Problem statement — Reproduce the opening lines of the records exactly, please, stopping after the line that contains "Task: Toggle bold formatting".

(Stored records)
....

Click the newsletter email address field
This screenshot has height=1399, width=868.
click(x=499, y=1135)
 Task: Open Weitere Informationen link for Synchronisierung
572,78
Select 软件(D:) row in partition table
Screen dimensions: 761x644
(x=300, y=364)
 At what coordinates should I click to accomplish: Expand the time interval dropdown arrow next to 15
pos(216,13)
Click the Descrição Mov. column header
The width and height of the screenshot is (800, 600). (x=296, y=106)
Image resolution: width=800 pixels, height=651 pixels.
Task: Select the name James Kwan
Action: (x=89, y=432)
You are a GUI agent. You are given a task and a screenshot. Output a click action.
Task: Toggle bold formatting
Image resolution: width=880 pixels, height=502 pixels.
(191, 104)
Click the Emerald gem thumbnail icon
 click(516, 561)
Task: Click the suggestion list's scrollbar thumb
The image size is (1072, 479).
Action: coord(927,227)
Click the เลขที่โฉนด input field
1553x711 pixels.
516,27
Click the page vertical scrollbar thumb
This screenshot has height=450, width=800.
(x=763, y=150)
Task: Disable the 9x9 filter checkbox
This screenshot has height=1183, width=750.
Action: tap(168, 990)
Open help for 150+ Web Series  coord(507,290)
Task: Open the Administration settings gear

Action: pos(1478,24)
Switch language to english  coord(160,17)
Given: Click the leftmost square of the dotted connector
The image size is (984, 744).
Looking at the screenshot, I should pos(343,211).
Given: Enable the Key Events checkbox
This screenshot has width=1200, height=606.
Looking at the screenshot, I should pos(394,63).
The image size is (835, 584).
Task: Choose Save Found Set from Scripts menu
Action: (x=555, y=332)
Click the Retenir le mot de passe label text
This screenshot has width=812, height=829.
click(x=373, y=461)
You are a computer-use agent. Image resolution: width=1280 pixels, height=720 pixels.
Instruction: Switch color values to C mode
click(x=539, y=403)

....

Response area —
Click the newsletter email address field
This screenshot has height=1399, width=868.
click(x=499, y=1135)
 Task: Open Weitere Informationen link for Synchronisierung
572,78
Select 软件(D:) row in partition table
Screen dimensions: 761x644
(x=300, y=364)
 At what coordinates should I click to accomplish: Expand the time interval dropdown arrow next to 15
pos(216,13)
Click the Descrição Mov. column header
The width and height of the screenshot is (800, 600). (x=296, y=106)
Image resolution: width=800 pixels, height=651 pixels.
Task: Select the name James Kwan
Action: (x=89, y=432)
You are a GUI agent. You are given a task and a screenshot. Output a click action.
Task: Toggle bold formatting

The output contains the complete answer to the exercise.